Toute évolution de la température de l’air et/ou du type de précipitation conduit à un gain ou à une perte de masse des glaciers, ce qui en fait des indicateurs très sensibles de changements climatiques.
Cet été, les glaciers des sites d’étude étaient tous dans des états de fonte généralisée, montrant de la glace nue dans les zones d’accumulation. En d’autres mots, la « machine à glace » était arrêtée, ce qui signifie que leur recul va plus que probablement se poursuivre dans les prochaines années.

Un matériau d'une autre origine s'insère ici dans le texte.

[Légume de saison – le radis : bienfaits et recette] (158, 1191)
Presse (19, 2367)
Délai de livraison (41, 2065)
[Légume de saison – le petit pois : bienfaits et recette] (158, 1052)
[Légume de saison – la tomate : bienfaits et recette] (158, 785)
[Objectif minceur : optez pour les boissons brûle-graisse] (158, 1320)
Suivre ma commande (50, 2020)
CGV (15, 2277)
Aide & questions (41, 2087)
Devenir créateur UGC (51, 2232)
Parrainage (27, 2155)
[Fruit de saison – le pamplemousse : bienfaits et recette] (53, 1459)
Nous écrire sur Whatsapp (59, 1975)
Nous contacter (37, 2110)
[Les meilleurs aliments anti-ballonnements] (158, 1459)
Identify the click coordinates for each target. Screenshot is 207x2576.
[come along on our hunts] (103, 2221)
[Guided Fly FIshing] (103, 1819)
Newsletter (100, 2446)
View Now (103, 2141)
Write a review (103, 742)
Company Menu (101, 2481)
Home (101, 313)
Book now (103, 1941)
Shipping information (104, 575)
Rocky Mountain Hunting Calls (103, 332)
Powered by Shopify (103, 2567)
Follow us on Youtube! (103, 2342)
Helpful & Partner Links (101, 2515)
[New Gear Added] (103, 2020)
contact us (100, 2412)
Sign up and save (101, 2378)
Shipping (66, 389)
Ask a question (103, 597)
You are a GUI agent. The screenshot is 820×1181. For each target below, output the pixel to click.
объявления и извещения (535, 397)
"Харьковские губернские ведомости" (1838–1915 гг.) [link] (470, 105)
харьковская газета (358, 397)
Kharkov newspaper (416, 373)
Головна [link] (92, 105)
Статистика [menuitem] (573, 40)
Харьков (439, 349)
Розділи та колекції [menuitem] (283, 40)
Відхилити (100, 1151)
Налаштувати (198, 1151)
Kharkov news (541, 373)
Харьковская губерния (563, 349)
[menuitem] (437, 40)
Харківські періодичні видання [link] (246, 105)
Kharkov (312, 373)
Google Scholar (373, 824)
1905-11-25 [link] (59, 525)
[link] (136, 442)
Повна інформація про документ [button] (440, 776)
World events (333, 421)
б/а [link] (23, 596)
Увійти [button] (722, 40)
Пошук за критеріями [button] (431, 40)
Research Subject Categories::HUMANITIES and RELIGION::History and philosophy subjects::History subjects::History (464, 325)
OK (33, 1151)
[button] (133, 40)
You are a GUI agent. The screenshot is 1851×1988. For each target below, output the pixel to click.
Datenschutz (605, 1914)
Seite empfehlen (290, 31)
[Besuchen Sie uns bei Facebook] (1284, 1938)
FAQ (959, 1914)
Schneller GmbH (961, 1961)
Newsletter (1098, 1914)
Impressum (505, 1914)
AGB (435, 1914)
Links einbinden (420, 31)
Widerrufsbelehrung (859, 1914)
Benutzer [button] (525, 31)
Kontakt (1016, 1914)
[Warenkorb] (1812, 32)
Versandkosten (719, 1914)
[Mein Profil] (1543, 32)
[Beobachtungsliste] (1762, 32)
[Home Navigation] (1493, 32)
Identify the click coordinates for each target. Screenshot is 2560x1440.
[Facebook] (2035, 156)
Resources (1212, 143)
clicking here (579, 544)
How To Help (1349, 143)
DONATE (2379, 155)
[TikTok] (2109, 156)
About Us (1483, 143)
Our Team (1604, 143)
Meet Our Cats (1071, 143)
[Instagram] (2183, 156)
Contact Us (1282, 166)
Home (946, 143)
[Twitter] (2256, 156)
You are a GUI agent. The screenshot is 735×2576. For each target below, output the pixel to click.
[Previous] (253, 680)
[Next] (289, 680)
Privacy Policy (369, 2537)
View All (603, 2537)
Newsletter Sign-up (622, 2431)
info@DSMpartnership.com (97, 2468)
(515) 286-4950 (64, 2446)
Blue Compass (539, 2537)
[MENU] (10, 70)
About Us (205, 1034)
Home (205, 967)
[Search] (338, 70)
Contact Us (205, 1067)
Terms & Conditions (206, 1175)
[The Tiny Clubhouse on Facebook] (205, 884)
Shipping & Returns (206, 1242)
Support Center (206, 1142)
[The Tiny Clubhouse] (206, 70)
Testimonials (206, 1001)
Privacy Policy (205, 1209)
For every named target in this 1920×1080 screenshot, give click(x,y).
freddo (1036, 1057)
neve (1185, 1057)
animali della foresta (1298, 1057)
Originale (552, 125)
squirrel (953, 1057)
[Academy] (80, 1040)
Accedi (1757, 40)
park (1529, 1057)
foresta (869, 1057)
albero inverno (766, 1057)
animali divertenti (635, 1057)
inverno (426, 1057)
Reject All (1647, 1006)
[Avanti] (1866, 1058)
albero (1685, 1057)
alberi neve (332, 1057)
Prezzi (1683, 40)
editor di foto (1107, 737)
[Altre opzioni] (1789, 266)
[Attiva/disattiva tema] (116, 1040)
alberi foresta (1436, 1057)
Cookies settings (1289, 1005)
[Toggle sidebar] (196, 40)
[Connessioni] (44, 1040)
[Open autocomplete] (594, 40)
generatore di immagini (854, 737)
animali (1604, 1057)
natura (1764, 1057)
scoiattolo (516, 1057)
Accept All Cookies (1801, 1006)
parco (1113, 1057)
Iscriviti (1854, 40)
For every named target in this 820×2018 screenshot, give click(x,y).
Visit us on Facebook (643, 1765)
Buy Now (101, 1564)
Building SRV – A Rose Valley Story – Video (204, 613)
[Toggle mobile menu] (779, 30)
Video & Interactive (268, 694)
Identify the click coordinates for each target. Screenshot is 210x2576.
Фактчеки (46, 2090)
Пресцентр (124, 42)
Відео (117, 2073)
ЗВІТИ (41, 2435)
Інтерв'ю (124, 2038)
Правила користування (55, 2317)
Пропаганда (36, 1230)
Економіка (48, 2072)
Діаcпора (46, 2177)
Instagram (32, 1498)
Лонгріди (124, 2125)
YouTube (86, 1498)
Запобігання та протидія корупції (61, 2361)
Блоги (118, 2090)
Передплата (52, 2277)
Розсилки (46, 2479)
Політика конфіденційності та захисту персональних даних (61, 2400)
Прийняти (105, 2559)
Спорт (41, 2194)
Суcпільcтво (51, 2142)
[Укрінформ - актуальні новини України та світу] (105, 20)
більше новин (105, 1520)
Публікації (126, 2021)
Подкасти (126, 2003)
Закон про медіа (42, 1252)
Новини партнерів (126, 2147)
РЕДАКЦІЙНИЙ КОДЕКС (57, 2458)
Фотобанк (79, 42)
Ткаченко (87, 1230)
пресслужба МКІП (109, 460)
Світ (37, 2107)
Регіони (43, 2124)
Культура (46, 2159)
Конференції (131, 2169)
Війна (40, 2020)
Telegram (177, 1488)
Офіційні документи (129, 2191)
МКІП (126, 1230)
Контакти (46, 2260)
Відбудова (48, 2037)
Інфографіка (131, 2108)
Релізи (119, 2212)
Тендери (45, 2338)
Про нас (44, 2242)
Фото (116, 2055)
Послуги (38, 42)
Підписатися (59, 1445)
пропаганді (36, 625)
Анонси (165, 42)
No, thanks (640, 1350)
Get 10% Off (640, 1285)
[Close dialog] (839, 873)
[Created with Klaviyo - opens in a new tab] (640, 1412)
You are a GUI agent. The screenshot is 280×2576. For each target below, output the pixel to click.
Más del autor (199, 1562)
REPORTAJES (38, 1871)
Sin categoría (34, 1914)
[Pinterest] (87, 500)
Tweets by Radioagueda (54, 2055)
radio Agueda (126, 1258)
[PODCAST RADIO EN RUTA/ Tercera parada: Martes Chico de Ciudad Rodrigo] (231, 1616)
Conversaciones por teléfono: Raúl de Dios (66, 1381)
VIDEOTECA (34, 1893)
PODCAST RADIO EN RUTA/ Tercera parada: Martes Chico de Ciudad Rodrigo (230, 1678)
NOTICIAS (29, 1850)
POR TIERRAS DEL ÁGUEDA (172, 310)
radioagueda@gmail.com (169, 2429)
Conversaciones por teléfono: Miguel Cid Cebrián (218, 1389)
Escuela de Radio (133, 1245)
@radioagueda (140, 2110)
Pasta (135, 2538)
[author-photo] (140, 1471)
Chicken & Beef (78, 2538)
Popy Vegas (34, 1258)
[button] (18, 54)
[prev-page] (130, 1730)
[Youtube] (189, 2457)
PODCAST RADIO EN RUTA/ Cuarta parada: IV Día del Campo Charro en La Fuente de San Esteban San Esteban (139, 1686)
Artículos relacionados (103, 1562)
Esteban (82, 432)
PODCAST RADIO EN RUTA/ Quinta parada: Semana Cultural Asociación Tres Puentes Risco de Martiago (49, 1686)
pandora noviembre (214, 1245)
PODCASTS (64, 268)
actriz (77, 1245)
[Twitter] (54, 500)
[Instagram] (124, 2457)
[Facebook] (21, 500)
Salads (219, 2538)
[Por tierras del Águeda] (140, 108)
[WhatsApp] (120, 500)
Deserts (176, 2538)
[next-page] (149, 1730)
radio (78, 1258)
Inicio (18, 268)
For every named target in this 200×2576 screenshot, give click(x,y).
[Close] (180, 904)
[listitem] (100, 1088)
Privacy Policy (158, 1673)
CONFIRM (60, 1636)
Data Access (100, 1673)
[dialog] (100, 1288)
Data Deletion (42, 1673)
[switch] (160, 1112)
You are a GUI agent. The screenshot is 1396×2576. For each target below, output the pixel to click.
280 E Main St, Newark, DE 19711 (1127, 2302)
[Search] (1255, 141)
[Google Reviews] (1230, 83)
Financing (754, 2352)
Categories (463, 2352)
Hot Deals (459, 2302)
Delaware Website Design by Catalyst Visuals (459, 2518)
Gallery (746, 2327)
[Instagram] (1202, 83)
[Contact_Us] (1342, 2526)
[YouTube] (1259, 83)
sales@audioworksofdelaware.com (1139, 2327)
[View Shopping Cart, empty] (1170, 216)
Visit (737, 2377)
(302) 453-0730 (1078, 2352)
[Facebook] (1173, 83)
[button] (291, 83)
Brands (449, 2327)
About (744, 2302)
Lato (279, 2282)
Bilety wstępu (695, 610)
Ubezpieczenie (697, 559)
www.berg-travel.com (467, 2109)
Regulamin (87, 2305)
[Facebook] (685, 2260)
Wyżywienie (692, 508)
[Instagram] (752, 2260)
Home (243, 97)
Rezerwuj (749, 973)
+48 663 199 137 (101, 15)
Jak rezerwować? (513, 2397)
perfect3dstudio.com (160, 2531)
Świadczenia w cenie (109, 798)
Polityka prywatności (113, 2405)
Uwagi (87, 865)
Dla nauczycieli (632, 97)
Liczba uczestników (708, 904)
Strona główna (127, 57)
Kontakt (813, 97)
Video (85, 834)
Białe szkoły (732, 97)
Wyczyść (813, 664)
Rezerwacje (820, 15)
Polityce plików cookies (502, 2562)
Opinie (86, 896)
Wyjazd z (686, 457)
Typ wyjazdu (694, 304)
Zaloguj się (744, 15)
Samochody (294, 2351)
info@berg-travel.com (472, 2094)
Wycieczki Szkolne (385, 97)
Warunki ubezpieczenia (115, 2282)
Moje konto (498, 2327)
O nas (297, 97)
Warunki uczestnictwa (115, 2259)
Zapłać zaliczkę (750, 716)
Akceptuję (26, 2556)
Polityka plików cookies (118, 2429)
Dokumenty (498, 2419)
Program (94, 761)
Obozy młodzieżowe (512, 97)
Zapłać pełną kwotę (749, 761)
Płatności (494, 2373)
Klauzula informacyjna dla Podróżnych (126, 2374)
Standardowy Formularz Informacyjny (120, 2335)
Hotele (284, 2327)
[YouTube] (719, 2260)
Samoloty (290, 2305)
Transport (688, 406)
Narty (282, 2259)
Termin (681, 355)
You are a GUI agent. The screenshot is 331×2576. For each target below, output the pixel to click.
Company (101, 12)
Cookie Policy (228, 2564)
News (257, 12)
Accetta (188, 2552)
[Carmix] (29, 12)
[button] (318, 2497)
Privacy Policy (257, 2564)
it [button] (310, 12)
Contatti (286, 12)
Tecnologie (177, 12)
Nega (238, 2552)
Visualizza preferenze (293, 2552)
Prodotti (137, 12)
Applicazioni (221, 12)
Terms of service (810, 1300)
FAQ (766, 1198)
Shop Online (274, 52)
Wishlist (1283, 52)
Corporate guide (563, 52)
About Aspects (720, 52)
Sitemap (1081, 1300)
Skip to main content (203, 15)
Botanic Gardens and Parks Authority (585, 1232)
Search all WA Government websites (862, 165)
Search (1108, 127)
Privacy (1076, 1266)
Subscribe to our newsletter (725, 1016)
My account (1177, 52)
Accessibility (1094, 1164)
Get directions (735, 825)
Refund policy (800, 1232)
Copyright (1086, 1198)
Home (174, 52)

En reculant, les glaciers de cette région laissent dans les zones libérées des blocs de glace enfouis sous des débris. Cette glace, isolée des radiations du Soleil, va fondre doucement et contribuer aux ressources hydriques. À ce jour, on ne connaît que très mal l’étendue de ces masses de glaces enterrées de même que l’influence qu’elles auront sur les rivières environnantes. Y a-t-il suffisamment de glace enterrée pour atténuer l’effet de la disparation des glaciers pendant un temps? Quelle est leur influence sur les débits des rivières? C’est sur ces questions que portait la majorité des activités scientifiques de la dernière expédition de l’équipe du professeur Baraër au Yuko.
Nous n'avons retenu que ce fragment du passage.